Pertanyaan
السلام عليكم ورحمة الله وبركاته
Ustadz… Saya mau bertanya, kami sekeluarga berencana tahun ini ingin berkurban di Gaza, Palestina. Apakah boleh berkurban ke luar daerah atau ke luar negeri? Bagaimana tuntunan syariahnya Ustaz? Mohon penjelasan Ustaz. — Ismail, Surabaya
🍃🍃🌸🍃🍃🌸🍃🍃🌸
Jawaban
Oleh: Ustadz Dr. Oni Sahroni
وعليكم السلام ورحمة الله وبركاته
Jawaban atas pertanyaan tersebut akan dijelaskan dalam poin-poin berikut.
Pertama, berkurban di Gaza itu boleh, bahkan prioritas. Di antara ketentuan yang harus diperhatikan adalah:
(1) Seluruh syarat berkurban menurut fikih terpenuhi, di antaranya kurban dilakukan atau disembelih pada hari tasyrik.
(2) Memilih lembaga mitra kurban yang bisa menunaikan amanah pekurban (seperti lembaga mitra yang legal, diawasi, dan diaudit).
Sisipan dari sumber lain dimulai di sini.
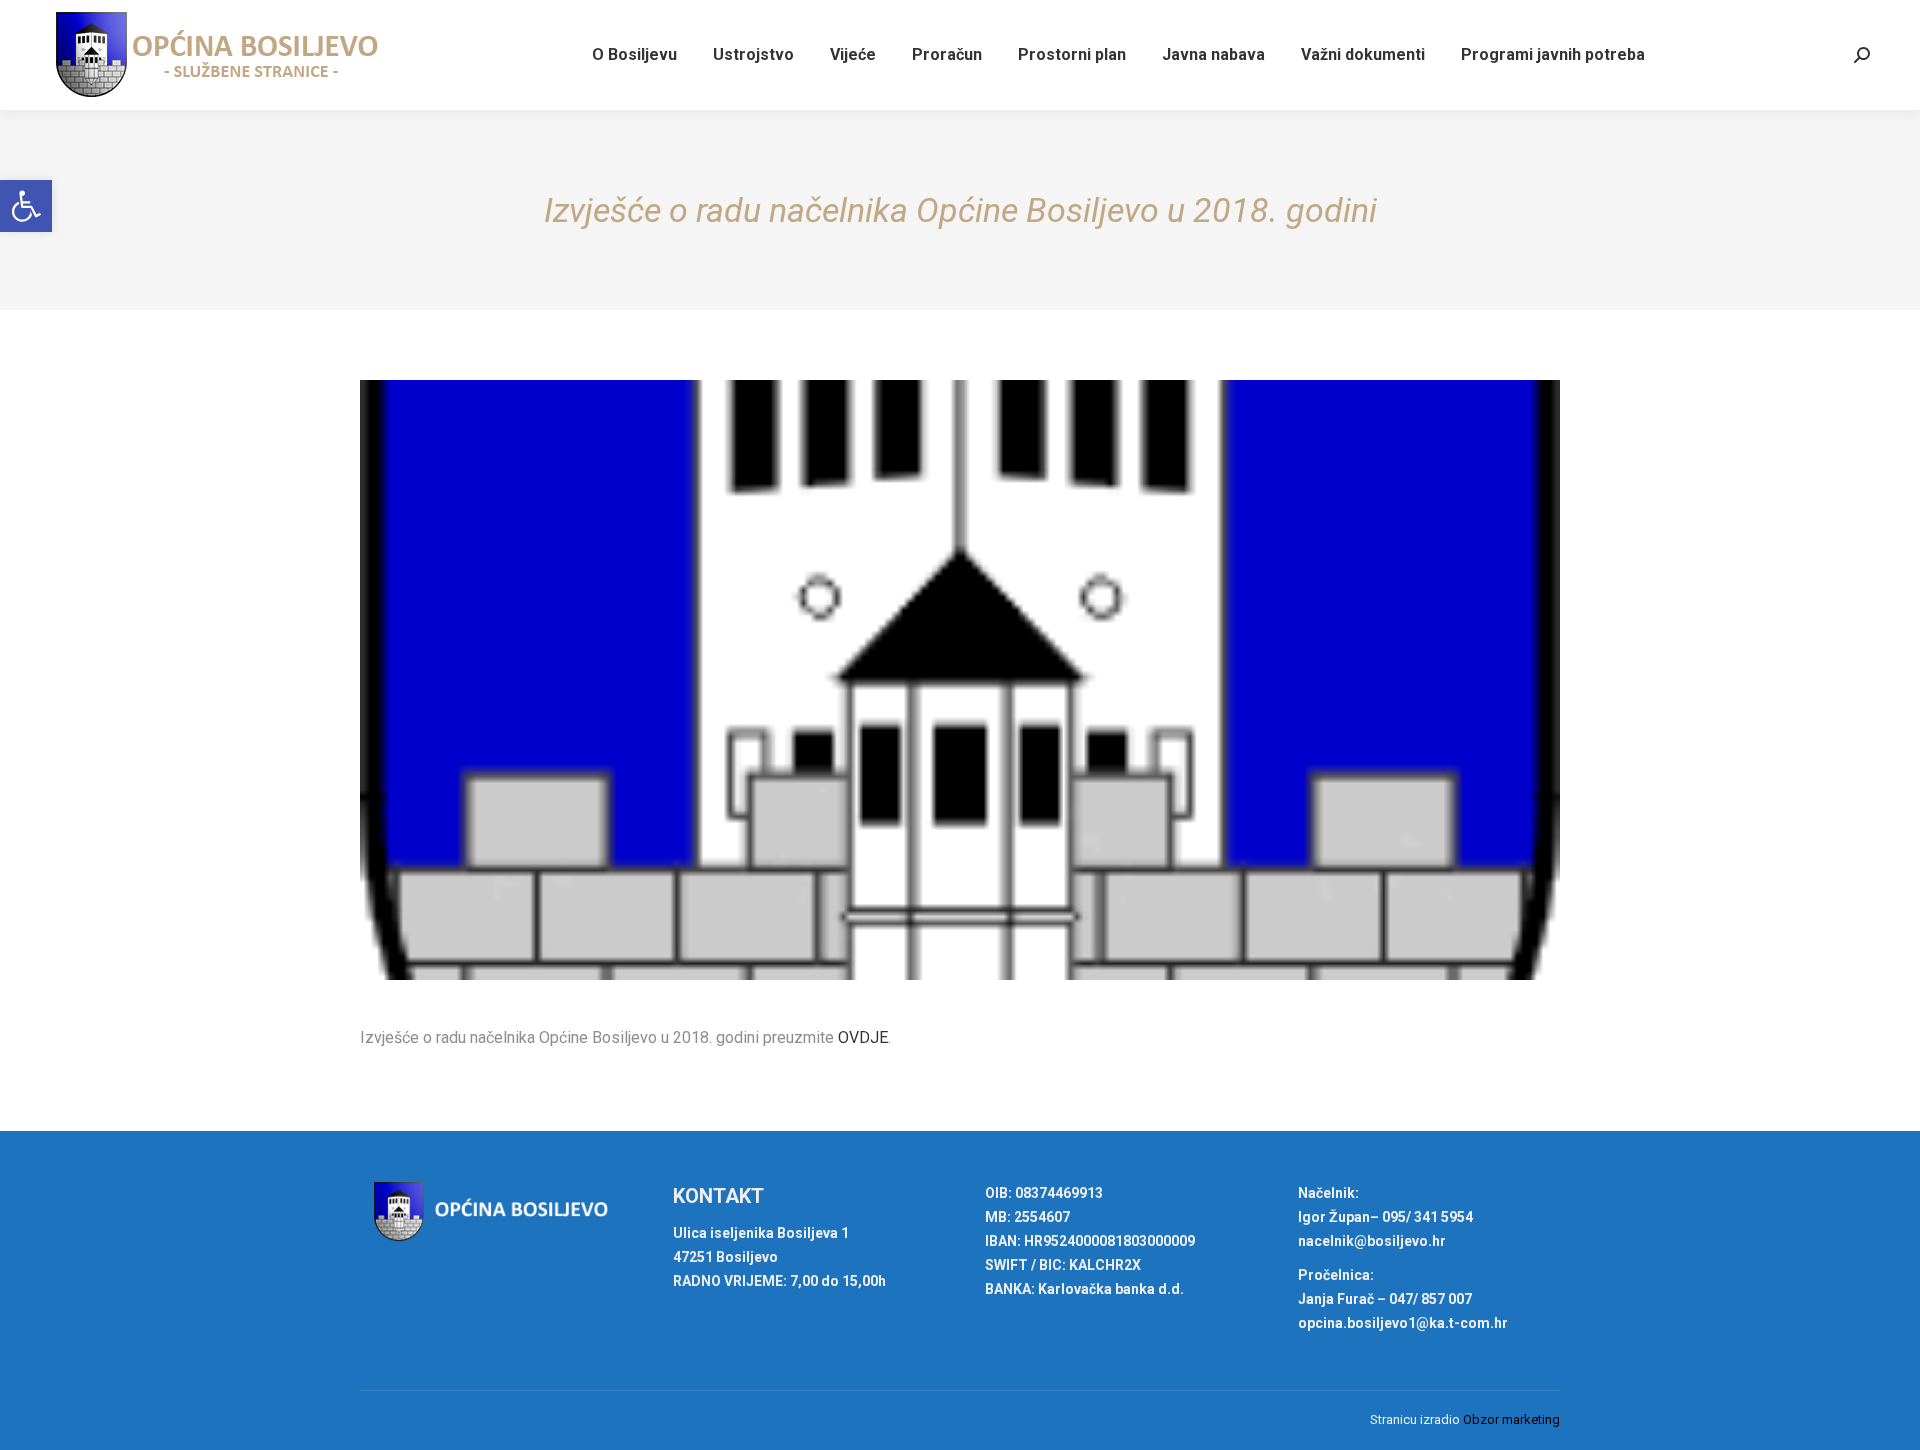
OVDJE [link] (863, 1037)
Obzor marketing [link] (1511, 1419)
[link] (26, 206)
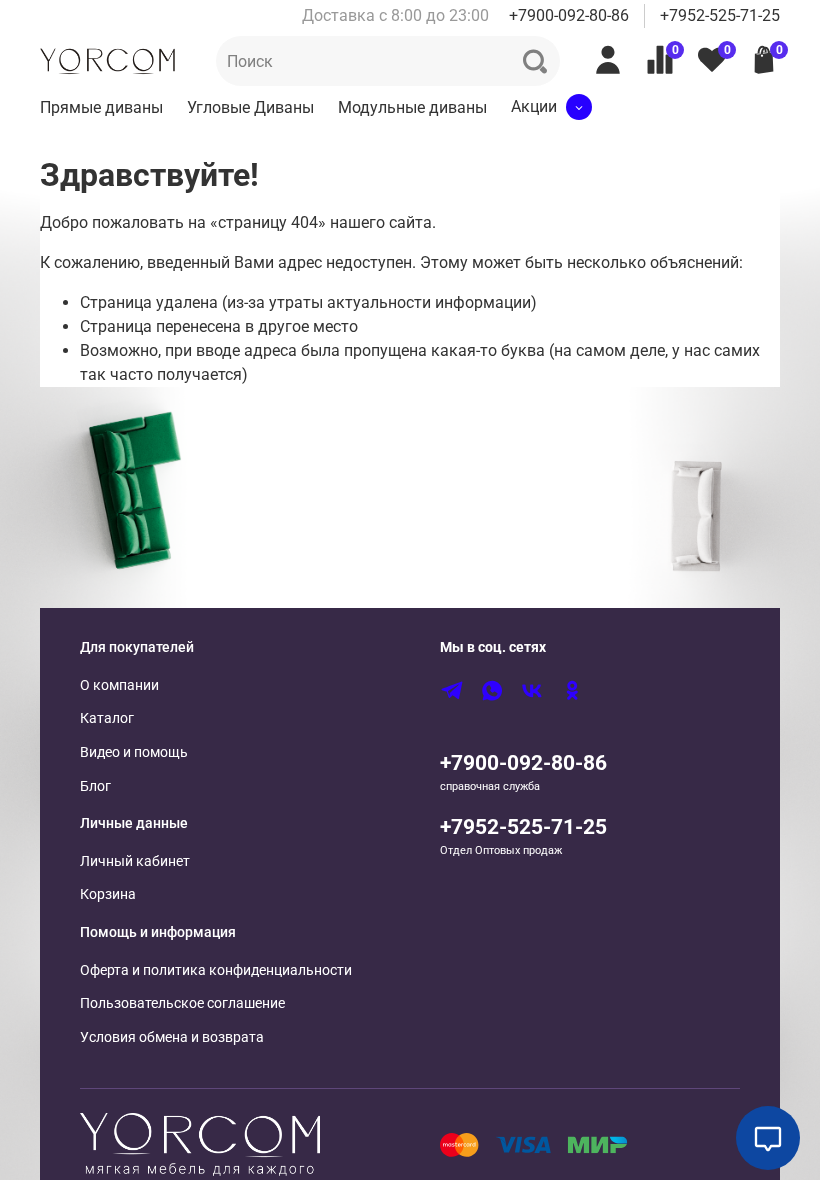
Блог (95, 786)
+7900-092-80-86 (569, 15)
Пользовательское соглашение (182, 1003)
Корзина (108, 894)
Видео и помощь (134, 752)
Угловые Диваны (250, 107)
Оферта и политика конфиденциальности (216, 970)
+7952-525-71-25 (720, 15)
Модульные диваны (412, 107)
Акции (534, 106)
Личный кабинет (135, 861)
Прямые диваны (101, 107)
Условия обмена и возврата (172, 1037)
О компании (119, 685)
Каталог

Kedua, begitu pula kurban yang disembelih di Indonesia oleh lembaga mitra, kemudian didistribusikan dalam bentuk kurban olahan seperti rendang dan lainnya.
Daging olahan tersebut kemudian disalurkan kepada masyarakat Gaza itu prioritas untuk dilakukan.
Ketiga, umat Islam yang ingin berkurban segera untuk menyiapkan donasi memilih lembaga zakat atau lembaga kemanusiaan yang legal, teraudit, dan menyediakan layanan berkurban di Gaza.
Keempat, tuntunan dan dalil, di antaranya adalah:
(1) Dalil-dalil yang membolehkan berzakat, berinfak, dan berdonasi di daerah lain. Para ulama yang membolehkan berkurban atau menyalurkan kurban di luar tempat pekurban itu men-takhrij pendapatnya kepada perbedaan pendapat para ulama terkait menyalurkan zakat atau infak di luar domisili tempat donatur atau muzaki.
Di sisi lain, kurban juga itu bagian dari donasi sosial seperti halnya zakat dan infak.
(a) Penjelasan ulama Hanafiyah sebagaimana dikutip Syekh Yusuf al-Qardhawi dalam fikih zakatnya,
أما الحنفية فقالوا : يكره نقلها إلا أن ينقلها إلى قرابة محتاجين؛ لما في ذلك من صلة الرحم … أو إلى فرد أو جماعة هم أمس حاجة من أهل بلده… أو كان نقلها أصلح للمسلمين …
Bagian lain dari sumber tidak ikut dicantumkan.